Task directions: Your task is to copy each line of the records that includes the string "computer".
▼
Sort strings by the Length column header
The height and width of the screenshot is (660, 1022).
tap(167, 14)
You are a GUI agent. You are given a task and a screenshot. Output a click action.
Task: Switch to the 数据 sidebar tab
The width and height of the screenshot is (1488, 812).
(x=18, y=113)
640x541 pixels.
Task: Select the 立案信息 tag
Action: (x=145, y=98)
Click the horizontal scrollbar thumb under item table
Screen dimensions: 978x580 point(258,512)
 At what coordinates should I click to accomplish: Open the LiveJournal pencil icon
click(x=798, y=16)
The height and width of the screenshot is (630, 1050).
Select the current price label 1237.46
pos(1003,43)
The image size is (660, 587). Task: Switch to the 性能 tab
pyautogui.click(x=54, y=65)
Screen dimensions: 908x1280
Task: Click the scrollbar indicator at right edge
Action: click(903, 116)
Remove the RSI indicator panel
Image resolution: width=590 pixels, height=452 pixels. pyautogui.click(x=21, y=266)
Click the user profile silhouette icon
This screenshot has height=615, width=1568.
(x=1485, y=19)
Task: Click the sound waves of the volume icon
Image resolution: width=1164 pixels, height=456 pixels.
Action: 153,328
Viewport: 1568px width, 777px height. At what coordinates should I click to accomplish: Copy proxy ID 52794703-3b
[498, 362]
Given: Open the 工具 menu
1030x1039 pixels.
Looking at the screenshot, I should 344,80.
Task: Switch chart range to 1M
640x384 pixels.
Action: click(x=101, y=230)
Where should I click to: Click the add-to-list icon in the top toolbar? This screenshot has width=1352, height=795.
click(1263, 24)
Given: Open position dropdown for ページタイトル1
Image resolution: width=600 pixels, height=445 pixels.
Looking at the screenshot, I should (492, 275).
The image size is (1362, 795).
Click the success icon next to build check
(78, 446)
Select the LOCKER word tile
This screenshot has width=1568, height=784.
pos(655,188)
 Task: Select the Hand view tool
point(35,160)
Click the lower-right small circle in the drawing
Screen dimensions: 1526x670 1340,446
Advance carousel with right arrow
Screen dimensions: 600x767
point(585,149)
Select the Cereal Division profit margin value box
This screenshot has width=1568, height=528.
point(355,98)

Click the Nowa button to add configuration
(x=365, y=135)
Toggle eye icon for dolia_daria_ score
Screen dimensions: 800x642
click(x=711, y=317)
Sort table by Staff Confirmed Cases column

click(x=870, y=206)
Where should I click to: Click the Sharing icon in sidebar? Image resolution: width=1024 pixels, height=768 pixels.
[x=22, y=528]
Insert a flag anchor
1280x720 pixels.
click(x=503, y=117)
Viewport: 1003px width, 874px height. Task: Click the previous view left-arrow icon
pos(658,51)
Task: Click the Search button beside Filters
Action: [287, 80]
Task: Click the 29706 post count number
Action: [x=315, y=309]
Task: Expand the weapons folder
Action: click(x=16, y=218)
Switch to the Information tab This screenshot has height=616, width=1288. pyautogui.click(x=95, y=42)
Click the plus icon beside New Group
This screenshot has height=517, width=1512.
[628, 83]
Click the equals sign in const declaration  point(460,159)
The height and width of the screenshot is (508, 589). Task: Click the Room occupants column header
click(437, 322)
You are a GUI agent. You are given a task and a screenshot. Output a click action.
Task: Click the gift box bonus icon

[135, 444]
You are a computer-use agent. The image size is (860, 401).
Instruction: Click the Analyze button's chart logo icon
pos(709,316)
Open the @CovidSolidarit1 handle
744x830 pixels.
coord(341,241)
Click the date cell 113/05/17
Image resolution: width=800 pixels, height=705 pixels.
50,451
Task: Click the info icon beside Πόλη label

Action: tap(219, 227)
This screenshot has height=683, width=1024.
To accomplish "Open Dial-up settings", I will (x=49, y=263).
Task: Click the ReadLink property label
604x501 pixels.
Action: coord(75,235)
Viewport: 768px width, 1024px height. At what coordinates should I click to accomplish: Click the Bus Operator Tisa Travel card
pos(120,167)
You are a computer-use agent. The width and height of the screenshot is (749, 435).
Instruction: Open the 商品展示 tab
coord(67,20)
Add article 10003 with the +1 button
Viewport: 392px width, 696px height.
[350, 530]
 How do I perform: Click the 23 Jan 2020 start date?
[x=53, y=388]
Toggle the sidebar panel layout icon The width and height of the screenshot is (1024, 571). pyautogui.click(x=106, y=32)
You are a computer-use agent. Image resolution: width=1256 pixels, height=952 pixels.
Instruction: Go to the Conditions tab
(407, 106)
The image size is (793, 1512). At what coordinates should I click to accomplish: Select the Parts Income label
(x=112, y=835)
▲
Solution:
You are a computer-use agent. The image size is (860, 401).
You are a computer-use agent. The width and height of the screenshot is (749, 435).
You are a computer-use agent. Image resolution: width=1256 pixels, height=952 pixels.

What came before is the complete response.